When people try to generalize about Colorado music, they often talk about the Gothic Americana of 16 Horsepower and Slim Cessna, the piano-driven pop of the Fray and Meese, or the inside-out electronica of Pictureplane and Hollagramz. But the common thread among many Colorado artists (though not all of the aforementioned) is not so much a sound as a set of beliefs — specifically, Christianity.

It might come as a surprise in the notoriously iniquitous world of rock and pop music, but Denver’s music community is filled with current and former Christian believers of one kind or another. Some are devoted followers who put Jesus at the center of everything they do, including music. Others are committed churchgoers who choose to keep their beliefs separate from their art. And at least one is a former born-again Christian turned ardent atheist.
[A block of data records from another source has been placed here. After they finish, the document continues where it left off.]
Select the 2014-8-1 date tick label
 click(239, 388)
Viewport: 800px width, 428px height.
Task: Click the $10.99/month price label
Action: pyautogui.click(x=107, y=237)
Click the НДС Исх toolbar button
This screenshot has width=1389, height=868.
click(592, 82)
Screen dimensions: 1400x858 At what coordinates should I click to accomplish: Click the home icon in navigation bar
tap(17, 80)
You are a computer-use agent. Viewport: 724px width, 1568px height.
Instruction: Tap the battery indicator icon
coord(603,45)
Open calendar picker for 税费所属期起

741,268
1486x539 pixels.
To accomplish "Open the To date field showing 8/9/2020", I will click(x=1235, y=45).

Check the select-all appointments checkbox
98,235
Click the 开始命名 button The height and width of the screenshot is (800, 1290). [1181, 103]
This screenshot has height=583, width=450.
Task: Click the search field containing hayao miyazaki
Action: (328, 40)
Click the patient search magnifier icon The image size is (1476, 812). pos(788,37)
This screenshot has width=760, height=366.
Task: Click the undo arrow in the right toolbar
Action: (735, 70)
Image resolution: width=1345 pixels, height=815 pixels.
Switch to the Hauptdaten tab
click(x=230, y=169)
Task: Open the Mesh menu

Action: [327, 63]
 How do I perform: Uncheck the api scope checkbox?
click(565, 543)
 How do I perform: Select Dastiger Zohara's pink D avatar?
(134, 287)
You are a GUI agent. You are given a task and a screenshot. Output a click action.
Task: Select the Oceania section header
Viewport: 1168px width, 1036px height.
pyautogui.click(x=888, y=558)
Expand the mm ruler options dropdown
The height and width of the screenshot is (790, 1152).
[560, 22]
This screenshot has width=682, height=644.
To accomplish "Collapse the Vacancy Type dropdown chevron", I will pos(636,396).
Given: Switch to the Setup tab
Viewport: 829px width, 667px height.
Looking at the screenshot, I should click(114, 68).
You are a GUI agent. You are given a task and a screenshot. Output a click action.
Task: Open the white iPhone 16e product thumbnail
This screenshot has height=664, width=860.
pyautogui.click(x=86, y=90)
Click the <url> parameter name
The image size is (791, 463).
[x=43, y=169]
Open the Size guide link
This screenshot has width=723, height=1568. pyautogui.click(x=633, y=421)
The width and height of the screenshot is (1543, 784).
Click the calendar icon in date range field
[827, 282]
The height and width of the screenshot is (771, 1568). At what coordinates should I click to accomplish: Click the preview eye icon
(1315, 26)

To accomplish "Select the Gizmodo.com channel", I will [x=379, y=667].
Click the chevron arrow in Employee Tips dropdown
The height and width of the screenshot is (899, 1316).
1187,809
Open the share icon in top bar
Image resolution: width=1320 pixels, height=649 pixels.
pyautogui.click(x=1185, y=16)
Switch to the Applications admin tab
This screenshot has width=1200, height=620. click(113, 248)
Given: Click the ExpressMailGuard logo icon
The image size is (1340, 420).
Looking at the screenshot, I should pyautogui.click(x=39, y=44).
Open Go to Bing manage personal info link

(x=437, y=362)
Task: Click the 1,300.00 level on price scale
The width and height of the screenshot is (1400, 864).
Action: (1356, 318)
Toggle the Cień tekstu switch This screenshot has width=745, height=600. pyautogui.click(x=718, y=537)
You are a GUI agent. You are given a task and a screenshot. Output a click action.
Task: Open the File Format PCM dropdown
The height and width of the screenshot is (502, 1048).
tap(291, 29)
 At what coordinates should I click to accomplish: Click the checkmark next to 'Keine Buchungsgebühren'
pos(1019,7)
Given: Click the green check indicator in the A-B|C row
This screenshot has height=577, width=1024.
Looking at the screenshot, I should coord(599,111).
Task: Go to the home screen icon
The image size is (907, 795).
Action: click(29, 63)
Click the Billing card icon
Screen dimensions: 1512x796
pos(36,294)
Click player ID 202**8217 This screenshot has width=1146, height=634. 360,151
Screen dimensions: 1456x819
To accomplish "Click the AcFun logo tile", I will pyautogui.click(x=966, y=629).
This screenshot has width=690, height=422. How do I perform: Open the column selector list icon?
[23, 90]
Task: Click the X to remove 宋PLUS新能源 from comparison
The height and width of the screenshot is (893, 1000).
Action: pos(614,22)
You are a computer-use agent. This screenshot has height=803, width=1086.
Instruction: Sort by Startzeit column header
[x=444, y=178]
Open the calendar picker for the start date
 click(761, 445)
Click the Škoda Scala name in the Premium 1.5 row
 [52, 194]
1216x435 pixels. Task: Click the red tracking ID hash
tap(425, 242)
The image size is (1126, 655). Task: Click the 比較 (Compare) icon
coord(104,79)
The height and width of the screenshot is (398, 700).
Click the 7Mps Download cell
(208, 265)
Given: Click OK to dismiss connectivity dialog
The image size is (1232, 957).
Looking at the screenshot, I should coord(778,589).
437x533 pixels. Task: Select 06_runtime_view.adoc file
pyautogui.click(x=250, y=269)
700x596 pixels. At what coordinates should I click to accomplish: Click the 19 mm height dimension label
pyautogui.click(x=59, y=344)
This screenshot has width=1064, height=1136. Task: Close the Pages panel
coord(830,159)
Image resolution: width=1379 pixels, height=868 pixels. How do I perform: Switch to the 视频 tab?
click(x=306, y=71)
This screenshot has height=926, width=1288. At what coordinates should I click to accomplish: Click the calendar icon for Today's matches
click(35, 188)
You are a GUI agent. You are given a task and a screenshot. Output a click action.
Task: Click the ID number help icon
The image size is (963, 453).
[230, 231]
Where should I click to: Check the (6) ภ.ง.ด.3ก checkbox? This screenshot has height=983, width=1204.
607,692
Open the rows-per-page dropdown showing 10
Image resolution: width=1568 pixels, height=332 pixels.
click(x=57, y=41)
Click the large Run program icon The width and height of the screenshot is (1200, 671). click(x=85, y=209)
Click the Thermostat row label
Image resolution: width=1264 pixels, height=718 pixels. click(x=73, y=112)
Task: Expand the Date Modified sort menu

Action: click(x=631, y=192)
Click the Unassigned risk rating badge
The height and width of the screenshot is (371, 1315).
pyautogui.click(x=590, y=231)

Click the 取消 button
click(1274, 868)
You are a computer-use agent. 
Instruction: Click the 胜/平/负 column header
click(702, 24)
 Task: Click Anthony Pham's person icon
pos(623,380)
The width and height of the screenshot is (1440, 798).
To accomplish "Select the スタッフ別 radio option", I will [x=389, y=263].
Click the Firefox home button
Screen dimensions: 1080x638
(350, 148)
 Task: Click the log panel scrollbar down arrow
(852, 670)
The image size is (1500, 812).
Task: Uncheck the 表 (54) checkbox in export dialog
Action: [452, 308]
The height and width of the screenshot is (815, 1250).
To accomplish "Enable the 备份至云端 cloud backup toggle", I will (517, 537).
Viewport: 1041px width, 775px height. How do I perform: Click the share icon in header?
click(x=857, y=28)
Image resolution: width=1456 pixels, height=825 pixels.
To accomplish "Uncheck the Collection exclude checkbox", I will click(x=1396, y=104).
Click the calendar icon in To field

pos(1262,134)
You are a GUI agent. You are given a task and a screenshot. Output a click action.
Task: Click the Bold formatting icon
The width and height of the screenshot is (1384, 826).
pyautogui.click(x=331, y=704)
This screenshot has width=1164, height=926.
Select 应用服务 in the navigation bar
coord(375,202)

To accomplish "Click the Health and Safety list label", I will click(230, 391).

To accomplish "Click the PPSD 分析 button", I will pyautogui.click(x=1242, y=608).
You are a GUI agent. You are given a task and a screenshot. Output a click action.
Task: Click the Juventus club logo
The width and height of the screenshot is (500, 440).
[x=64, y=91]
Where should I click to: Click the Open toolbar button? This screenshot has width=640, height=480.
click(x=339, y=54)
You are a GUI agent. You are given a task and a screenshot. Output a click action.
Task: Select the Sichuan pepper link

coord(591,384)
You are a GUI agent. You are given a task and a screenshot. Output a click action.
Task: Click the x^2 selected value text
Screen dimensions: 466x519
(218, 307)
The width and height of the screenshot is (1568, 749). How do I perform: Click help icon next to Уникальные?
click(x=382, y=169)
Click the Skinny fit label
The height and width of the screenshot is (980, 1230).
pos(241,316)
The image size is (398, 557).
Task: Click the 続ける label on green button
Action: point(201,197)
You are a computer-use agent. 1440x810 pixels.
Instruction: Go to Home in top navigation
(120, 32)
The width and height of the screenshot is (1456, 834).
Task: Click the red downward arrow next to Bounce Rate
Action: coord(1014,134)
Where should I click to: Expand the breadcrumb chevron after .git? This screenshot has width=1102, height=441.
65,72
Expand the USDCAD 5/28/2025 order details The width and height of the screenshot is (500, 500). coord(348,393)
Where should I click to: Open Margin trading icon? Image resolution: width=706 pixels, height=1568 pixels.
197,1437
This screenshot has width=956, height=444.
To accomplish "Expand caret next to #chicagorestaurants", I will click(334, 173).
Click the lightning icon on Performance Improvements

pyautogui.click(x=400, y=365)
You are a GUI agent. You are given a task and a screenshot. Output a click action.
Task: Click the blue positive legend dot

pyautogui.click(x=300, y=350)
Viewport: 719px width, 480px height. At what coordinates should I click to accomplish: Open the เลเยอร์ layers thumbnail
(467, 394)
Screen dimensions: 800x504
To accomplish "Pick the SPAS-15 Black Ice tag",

“I don’t want to blame all of my problems on religion,” says Patrick McGuire, frontman for Denver’s Flashbulb Fires, the enigma behind Jeremy Flood and an outspoken ex-Christian. “But I have a grudge and a beef, and I think it’s justified.”

Growing up with a Catholic father and a “very Mormon” mother, McGuire became a born-again Christian as a teenager, and held onto his faith well into his 20s. Over the years, however, the doctrine and beliefs lost their luster for the singer-songwriter, and he was left feeling that he’d been lied to. That feeling is at the core of many of McGuire’s songs.